第33話(公道を走るレーシングカー)
「黛君、エアハートはしばらくお休みだ。近山淳史に探りを入れてくれ。君なら適任だ」
「待ってくれ。アッツは、俺のグロックを警察に押収された時、見慣れない物を見る様子だった。銃を、ましてや人を3人も殺すなんて出来る奴じゃない。チビの頃からの付き合いだ、俺が保証する」
「では、こうしよう。近山淳史の疑いを晴らすために動いてくれ。代車を用意してある」
「それならやるよ。で、代車って?」
「ロータス・エキシージ」
「凄い。公道を走るレーシングカーか。いいの?」
「壊さないでくれよ」
「GTRを壊したのは細田とか言うバカ警官だし、ドアを傷付けたのはバカな親だし」
「では、明日から動いてくれ」
「了解」
ーーゼノは基地の和室で寝て、次の日の朝。基地の調査員達は出払っていた。リビングのテーブルにエキシージのスマートキーと置き手紙があった。
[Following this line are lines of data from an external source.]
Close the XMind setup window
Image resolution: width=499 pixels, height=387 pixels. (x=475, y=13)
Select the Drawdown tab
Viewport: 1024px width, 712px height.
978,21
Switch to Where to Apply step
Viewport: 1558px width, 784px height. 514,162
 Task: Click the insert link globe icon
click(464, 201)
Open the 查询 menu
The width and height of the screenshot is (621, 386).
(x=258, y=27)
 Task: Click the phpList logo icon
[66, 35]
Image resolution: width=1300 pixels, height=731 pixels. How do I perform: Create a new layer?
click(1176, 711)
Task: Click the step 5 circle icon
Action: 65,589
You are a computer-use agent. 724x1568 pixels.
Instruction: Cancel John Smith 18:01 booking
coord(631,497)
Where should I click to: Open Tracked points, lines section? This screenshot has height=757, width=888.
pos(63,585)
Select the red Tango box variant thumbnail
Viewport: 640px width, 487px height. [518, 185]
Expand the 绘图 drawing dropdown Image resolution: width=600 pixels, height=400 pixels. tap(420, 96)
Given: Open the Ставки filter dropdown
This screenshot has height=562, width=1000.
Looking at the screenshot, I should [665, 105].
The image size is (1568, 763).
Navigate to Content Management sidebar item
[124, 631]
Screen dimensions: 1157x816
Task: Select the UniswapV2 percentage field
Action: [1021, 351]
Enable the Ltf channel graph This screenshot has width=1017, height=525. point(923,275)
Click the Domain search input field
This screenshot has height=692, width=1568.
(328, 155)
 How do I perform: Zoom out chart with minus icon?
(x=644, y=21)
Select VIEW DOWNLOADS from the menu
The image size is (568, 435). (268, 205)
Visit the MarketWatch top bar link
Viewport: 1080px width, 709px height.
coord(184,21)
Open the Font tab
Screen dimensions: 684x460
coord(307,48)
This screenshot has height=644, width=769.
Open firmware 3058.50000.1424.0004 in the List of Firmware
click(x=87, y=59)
『黛君、おはよう。近山淳史の事は頼んだよ。朝ごはんは、またカップ麺でも食べといて』
ゼノは、段ボール箱からカップ麺を取り出して、セットして3分待つ。その間に淳史にメールを送る。
『釈放された。セーブザウォーやるぞ』
『来い。ってか、姉ちゃんが捕まったけど』
『昨日、警察署ですれ違った。ゆかりさんも釈放されるさ』
ゼノは、ホッとした。淳史が拳銃について何も言わなかったからだ。
ーーゼノは、基地の駐車場へ行く。オレンジ色のロータス・エキシージが停まっていた。
「これか…………公道を走るレーシングカー、くぅ~、たまらんちサマランチ」
ゼノはエキシージのドアを開けてシートに座る。それだけで、解ってしまう。
「こいつぁ、強力すぎる」
ゼノは、シートポジション、ルームミラーをセットしてエンジンをかける。ブォーン! ドドドドーー!
「ミッドシップはエンジン音がダイレクトだな。…………さて、行くか」
ゼノは、ギアを1速に入れて、ゆっくりクラッチを繋げる。そして、駐車場から出ようとした時。スカッ、スカッ。ウィンカーレバーに指が届かない。ステアリングホイールから腕を伸ばして、ウィンカーを出そうとした時。ブンブン、ブンブン。ワイパーが動く。
「あっ。外車はレバーの役割が左右逆か。流石はユニオンジャック」
ゼノはエキシージを駆り、公道を走る。ライトウェイトにハイパワー。まさに公道を走るレーシングカーの名に恥じぬ加速力。すぐに、近山家に着いてしまった。